[Start Entries provided]

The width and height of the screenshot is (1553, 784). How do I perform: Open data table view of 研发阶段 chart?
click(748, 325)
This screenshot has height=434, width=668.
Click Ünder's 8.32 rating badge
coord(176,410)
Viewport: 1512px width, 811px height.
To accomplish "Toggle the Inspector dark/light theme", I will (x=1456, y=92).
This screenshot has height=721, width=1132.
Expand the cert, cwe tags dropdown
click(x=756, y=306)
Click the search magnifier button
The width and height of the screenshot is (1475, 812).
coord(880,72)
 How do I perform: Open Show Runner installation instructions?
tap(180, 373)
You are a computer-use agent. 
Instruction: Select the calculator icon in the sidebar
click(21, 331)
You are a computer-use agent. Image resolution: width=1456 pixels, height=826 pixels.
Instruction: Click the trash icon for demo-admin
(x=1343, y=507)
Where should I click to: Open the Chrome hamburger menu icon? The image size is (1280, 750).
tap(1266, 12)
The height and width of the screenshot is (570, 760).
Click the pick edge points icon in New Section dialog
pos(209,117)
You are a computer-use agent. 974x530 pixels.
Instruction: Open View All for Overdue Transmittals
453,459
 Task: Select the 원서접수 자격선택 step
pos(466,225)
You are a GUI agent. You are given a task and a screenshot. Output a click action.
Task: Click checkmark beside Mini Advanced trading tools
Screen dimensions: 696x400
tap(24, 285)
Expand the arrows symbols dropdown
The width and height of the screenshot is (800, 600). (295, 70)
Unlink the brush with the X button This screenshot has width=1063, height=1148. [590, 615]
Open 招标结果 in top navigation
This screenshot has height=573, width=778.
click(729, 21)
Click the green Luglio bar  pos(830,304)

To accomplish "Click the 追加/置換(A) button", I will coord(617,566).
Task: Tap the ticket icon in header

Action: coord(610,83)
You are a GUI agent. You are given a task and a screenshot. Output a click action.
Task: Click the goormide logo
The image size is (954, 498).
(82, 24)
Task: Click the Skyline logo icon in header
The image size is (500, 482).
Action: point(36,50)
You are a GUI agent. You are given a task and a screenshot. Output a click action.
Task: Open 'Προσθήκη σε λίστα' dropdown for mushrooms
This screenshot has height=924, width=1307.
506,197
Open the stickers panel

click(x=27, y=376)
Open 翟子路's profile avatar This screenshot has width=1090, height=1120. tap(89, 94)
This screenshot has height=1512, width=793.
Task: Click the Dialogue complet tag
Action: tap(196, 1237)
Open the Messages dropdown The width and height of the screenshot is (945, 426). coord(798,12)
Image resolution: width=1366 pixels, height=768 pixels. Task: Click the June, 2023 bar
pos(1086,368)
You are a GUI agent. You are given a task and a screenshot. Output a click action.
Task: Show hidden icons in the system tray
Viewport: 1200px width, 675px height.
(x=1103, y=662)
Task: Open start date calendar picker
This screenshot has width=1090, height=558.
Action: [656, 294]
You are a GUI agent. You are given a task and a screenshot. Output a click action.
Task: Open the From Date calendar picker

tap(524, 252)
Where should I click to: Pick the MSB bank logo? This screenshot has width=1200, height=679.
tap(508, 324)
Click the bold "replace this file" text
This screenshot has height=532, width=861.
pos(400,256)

[End Entries provided]

Give back the material above in full, reproducing every line verbatim and unaltered.

The width and height of the screenshot is (1553, 784). How do I perform: Open data table view of 研发阶段 chart?
click(748, 325)
This screenshot has height=434, width=668.
Click Ünder's 8.32 rating badge
coord(176,410)
Viewport: 1512px width, 811px height.
To accomplish "Toggle the Inspector dark/light theme", I will (x=1456, y=92).
This screenshot has height=721, width=1132.
Expand the cert, cwe tags dropdown
click(x=756, y=306)
Click the search magnifier button
The width and height of the screenshot is (1475, 812).
coord(880,72)
 How do I perform: Open Show Runner installation instructions?
tap(180, 373)
You are a computer-use agent. 
Instruction: Select the calculator icon in the sidebar
click(21, 331)
You are a computer-use agent. Image resolution: width=1456 pixels, height=826 pixels.
Instruction: Click the trash icon for demo-admin
(x=1343, y=507)
Where should I click to: Open the Chrome hamburger menu icon? The image size is (1280, 750).
tap(1266, 12)
The height and width of the screenshot is (570, 760).
Click the pick edge points icon in New Section dialog
pos(209,117)
You are a computer-use agent. 974x530 pixels.
Instruction: Open View All for Overdue Transmittals
453,459
 Task: Select the 원서접수 자격선택 step
pos(466,225)
You are a GUI agent. You are given a task and a screenshot. Output a click action.
Task: Click checkmark beside Mini Advanced trading tools
Screen dimensions: 696x400
tap(24, 285)
Expand the arrows symbols dropdown
The width and height of the screenshot is (800, 600). (295, 70)
Unlink the brush with the X button This screenshot has width=1063, height=1148. [590, 615]
Open 招标结果 in top navigation
This screenshot has height=573, width=778.
click(729, 21)
Click the green Luglio bar  pos(830,304)

To accomplish "Click the 追加/置換(A) button", I will coord(617,566).
Task: Tap the ticket icon in header

Action: coord(610,83)
You are a GUI agent. You are given a task and a screenshot. Output a click action.
Task: Click the goormide logo
The image size is (954, 498).
(82, 24)
Task: Click the Skyline logo icon in header
The image size is (500, 482).
Action: point(36,50)
You are a GUI agent. You are given a task and a screenshot. Output a click action.
Task: Open 'Προσθήκη σε λίστα' dropdown for mushrooms
This screenshot has height=924, width=1307.
506,197
Open the stickers panel

click(x=27, y=376)
Open 翟子路's profile avatar This screenshot has width=1090, height=1120. tap(89, 94)
This screenshot has height=1512, width=793.
Task: Click the Dialogue complet tag
Action: tap(196, 1237)
Open the Messages dropdown The width and height of the screenshot is (945, 426). coord(798,12)
Image resolution: width=1366 pixels, height=768 pixels. Task: Click the June, 2023 bar
pos(1086,368)
You are a GUI agent. You are given a task and a screenshot. Output a click action.
Task: Show hidden icons in the system tray
Viewport: 1200px width, 675px height.
(x=1103, y=662)
Task: Open start date calendar picker
This screenshot has width=1090, height=558.
Action: [656, 294]
You are a GUI agent. You are given a task and a screenshot. Output a click action.
Task: Open the From Date calendar picker

tap(524, 252)
Where should I click to: Pick the MSB bank logo? This screenshot has width=1200, height=679.
tap(508, 324)
Click the bold "replace this file" text
This screenshot has height=532, width=861.
pos(400,256)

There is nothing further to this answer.